Exercise goal
Set down all of the data exactly. Pictures stay out of the copy.

━━━━━━━━

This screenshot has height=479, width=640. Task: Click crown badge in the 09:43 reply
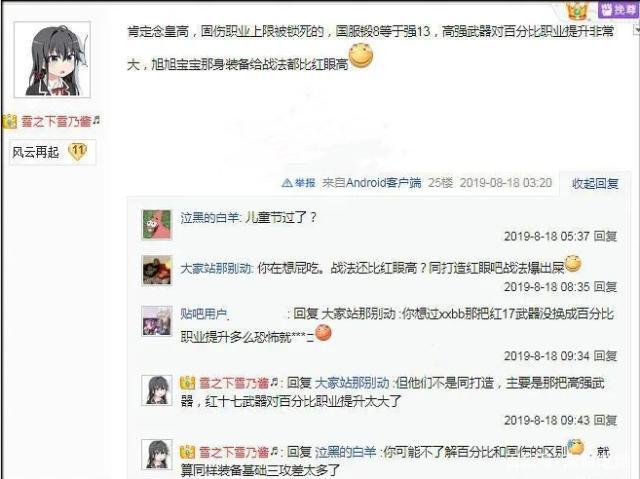187,383
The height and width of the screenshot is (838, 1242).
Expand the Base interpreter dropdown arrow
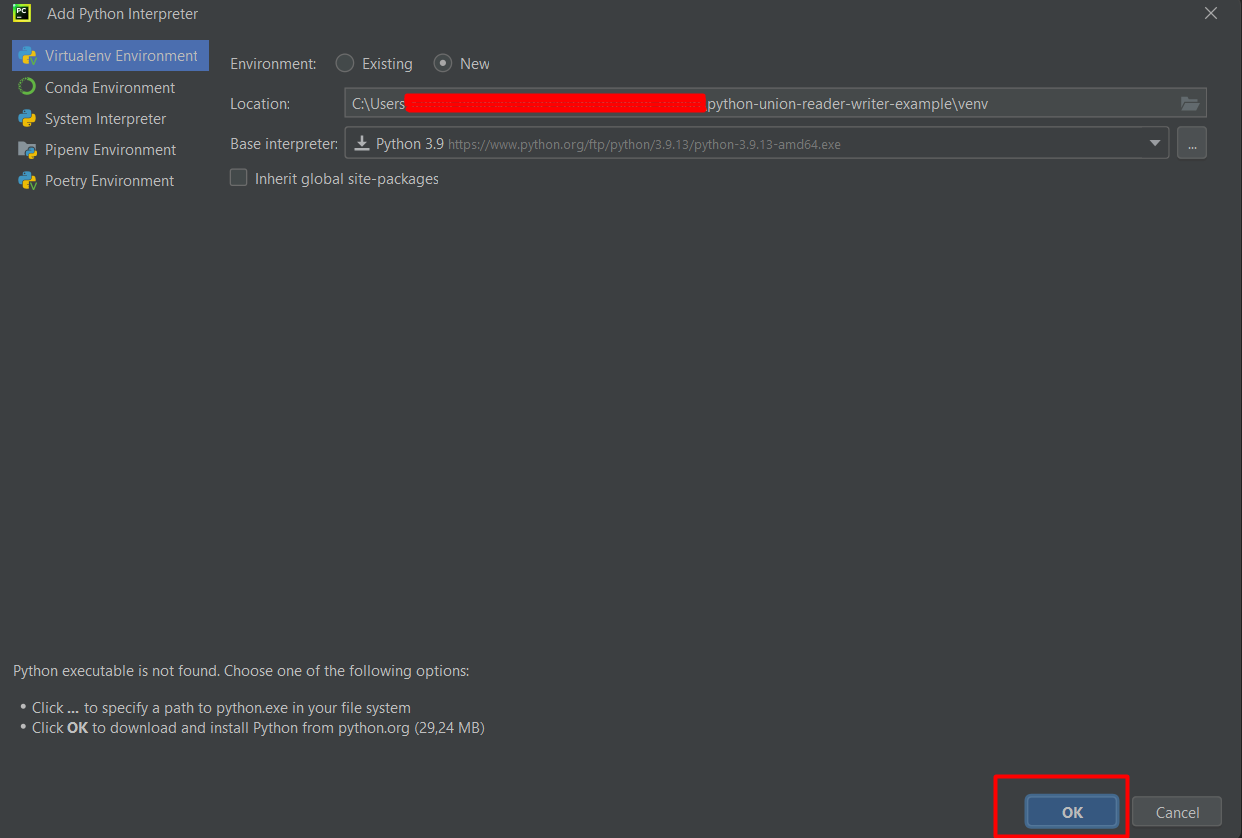coord(1156,143)

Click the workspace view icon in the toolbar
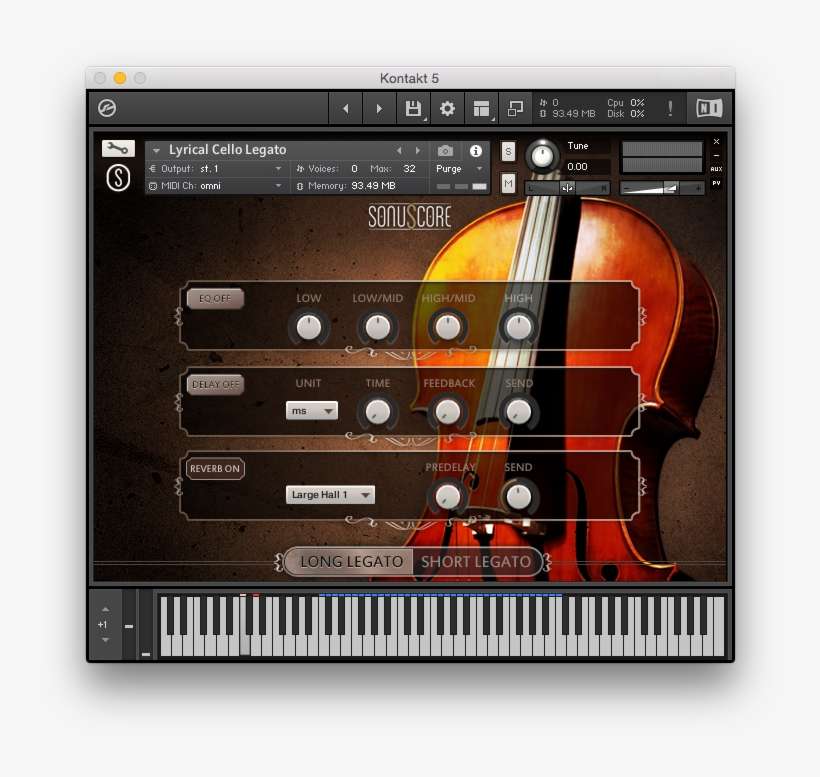click(481, 107)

━━━━━━━━

Exercise result
This screenshot has height=479, width=640. Task: Click crown badge in the 09:43 reply
187,383
The height and width of the screenshot is (838, 1242).
Expand the Base interpreter dropdown arrow
coord(1156,143)

Click the workspace view icon in the toolbar
click(481, 107)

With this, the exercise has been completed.